Recommendation: Buy. This is such a fitting bookend to the series.
Synopsis: We open at Wayne Manor, right after the death of Thomas and Martha. Many reporters are waiting outside the gates, trying to get a picture of Bruce in mourning. Leslie Thompkins visits the manor, trying to check on Bruce to see how he’s doing. Alfred got a journal for him to make a list on “How To Move On”. So far, though, he hasn’t written in it much, and Alfred is concerned.
We then get a series of flashbacks of Bruce’s training while he was away, all the while tying back to the journal.
Back to modern times, Batman is on patrol, as we begin to see journal entries as they apply in the story: 1) Disappear, 7) Feel nothing, 21) Let go of everything, 33) Make them feel what I feel… ect.
A new, no-name villain with high tech gear that allows him to phase through solid objects is threatening a man at a bank. He gets a key to a safety deposit box, and phases through the wall, where Batman is waiting. Batman gets a good lick in, but the guy phases through him, and out the building.
In another flashback, a young Bruce approaches Alfred about writing in his journal. Not happy with his invading-of-privacy at all, Bruce tears out the page.
Back to the now, Batman gives chase, eventually beating the guy up enough to disable his phasing tech. In a last ditch effort, the guy opens the box, which happens to be from Bruce Wayne, only to find a stupid journal. Batman punches the guy out, and takes the journal back to the cave.

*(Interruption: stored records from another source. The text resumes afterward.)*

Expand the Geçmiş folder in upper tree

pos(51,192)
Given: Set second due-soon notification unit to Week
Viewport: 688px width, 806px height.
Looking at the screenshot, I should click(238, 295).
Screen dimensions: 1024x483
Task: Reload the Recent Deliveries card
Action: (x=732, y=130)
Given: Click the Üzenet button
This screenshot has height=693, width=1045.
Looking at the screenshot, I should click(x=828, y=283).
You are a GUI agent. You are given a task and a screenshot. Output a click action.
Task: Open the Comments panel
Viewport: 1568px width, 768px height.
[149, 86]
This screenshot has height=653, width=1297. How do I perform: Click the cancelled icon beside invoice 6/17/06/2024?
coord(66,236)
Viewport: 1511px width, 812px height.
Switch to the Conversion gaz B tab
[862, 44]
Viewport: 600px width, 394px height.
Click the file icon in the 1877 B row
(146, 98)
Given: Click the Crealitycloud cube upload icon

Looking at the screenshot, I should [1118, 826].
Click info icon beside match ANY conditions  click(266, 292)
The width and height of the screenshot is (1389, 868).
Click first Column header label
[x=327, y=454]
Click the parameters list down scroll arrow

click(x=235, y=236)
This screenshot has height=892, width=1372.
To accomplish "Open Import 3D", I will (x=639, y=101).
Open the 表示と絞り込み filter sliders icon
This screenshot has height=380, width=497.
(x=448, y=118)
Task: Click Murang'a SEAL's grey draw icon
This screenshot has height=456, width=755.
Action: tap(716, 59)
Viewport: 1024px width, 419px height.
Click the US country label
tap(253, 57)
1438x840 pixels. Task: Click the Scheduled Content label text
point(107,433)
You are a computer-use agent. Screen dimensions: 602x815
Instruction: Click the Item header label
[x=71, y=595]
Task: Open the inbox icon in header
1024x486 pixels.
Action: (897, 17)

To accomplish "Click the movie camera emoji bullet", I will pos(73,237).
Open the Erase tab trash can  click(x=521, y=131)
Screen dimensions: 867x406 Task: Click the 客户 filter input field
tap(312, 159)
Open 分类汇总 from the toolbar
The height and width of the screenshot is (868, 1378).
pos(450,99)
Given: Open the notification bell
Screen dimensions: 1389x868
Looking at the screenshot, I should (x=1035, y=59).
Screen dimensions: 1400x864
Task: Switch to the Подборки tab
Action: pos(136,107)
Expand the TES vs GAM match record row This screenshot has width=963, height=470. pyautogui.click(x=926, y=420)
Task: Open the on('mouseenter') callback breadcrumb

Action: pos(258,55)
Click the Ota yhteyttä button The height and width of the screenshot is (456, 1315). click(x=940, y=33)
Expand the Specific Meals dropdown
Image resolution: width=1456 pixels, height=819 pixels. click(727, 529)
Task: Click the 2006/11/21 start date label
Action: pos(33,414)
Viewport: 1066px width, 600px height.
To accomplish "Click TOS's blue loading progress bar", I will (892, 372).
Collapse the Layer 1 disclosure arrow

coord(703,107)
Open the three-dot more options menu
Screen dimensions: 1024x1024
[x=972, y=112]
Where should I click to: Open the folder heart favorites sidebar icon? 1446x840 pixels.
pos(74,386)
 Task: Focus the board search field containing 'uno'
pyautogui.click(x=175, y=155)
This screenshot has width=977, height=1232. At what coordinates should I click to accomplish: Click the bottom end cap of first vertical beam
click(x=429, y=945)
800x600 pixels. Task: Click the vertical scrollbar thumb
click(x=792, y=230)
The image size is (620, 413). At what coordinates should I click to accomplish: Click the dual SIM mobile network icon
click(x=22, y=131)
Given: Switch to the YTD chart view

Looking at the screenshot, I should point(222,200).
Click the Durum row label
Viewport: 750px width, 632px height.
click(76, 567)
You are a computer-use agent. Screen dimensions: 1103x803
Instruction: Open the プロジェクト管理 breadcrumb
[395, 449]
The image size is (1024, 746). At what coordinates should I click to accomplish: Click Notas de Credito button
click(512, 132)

Alfred recognizes the journal, and Bruce explains that he promised himself that he wouldn’t open it until he accomplished everything on the list… Which he had done, except for the final entry. It’s the one Alfred had entered, #52. The one that Bruce tries to do every single night, and will never stop striving to do… “Remember that your parents will always be proud of you.”
Closing Thoughts: This issue was fantastic. It hits you right in the feels. It’s comic books like this, that make me love reading them. I also look forward to seeing what Tynion will do on Detective Comics next month.